Search the listing below for the string "profile" and copy every line where it occurs.

***

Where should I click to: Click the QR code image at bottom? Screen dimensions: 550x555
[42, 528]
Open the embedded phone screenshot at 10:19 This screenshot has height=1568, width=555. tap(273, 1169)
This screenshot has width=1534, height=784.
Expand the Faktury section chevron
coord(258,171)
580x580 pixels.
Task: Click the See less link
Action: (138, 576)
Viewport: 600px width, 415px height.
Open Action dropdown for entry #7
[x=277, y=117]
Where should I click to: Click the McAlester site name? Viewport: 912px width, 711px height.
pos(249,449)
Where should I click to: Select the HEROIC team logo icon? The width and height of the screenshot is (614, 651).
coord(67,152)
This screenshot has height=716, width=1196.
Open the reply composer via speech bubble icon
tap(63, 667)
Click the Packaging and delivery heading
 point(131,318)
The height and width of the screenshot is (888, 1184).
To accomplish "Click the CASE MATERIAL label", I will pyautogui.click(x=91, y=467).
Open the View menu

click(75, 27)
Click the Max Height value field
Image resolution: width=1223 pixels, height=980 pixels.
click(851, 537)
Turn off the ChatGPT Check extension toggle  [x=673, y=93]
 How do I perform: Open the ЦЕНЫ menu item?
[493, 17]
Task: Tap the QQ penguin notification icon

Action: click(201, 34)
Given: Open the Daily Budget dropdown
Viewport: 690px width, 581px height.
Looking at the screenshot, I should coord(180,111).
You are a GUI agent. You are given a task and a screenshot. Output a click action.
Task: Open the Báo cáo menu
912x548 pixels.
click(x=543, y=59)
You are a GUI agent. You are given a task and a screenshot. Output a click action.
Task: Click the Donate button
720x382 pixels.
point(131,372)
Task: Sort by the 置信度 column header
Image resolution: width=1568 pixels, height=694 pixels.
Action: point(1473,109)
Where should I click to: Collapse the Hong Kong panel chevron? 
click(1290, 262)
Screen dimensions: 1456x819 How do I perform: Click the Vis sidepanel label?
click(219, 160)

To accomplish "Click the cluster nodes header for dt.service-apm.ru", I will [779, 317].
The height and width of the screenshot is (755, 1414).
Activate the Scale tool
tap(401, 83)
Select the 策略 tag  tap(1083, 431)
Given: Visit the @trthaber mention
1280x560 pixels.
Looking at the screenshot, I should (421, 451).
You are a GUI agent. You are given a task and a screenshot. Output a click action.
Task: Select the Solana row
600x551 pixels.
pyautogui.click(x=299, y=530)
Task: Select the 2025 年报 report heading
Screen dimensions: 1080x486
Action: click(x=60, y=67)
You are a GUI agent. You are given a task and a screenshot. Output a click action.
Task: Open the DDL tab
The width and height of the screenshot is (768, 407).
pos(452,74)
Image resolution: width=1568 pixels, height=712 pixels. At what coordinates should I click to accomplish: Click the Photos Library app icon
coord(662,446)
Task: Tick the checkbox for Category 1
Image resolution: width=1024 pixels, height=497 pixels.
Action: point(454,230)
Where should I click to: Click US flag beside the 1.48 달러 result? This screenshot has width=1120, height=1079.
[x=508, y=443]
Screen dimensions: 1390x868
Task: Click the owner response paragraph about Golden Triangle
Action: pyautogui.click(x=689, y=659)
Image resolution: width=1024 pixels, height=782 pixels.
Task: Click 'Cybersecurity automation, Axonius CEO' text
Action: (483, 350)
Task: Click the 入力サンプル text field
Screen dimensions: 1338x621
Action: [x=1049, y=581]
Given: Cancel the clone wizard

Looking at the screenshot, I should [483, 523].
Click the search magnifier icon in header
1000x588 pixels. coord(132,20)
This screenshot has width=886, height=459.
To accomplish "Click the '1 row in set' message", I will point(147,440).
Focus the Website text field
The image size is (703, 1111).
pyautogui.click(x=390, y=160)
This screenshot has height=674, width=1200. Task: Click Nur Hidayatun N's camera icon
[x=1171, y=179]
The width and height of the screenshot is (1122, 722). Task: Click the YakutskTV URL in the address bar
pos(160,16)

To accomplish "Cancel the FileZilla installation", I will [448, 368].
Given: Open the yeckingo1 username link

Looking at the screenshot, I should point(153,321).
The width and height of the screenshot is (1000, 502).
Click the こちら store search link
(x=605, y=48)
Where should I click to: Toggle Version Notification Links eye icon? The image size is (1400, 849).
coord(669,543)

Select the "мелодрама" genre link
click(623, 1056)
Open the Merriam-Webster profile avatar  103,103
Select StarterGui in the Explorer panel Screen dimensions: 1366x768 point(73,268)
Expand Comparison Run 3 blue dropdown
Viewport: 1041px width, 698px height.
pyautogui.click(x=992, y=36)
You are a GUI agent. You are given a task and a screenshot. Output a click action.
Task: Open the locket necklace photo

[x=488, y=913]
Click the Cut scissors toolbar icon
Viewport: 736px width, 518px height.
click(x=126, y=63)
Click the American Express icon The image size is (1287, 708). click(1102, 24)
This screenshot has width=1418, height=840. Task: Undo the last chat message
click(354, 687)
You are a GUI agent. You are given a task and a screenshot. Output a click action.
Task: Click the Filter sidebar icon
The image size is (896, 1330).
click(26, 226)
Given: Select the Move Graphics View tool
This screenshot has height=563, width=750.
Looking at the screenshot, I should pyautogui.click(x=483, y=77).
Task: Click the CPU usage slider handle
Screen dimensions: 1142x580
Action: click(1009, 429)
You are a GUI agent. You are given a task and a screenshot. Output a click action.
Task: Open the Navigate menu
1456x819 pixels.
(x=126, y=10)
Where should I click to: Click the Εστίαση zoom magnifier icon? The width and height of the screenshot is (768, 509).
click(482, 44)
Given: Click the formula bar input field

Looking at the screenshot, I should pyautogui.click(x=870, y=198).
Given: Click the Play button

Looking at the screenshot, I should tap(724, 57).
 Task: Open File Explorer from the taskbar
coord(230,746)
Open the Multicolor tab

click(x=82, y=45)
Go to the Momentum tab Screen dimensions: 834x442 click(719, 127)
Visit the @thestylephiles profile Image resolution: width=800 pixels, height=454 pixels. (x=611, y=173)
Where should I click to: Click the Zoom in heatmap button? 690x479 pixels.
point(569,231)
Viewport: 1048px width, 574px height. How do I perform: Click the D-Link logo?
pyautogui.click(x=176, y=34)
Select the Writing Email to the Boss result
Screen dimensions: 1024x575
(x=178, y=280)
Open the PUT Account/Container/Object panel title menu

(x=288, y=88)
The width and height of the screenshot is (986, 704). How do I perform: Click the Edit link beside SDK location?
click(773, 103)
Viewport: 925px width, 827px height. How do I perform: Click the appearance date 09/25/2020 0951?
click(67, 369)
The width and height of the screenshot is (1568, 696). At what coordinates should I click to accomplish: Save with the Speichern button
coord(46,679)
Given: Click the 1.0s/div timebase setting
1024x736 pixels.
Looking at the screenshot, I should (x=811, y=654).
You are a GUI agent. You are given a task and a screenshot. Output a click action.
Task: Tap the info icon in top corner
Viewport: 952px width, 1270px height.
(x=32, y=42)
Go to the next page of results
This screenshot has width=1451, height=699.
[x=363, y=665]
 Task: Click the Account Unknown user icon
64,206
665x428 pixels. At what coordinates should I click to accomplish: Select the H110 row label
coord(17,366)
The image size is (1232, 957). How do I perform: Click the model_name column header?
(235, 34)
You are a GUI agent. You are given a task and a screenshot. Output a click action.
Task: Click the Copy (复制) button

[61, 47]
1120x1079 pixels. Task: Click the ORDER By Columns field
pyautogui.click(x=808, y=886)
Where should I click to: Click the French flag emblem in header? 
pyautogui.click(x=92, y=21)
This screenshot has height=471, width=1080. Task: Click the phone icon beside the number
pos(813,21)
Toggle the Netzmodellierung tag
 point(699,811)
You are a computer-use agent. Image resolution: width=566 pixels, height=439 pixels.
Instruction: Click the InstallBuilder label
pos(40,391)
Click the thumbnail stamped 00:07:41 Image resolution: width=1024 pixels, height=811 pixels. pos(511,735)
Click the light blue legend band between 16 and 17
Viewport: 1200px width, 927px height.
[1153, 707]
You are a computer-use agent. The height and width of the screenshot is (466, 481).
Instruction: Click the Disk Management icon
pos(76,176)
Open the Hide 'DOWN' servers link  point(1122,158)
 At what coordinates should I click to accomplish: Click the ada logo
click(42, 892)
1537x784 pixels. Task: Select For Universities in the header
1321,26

***

### [Result of the task]
Open the Merriam-Webster profile avatar  103,103
Visit the @thestylephiles profile Image resolution: width=800 pixels, height=454 pixels. (x=611, y=173)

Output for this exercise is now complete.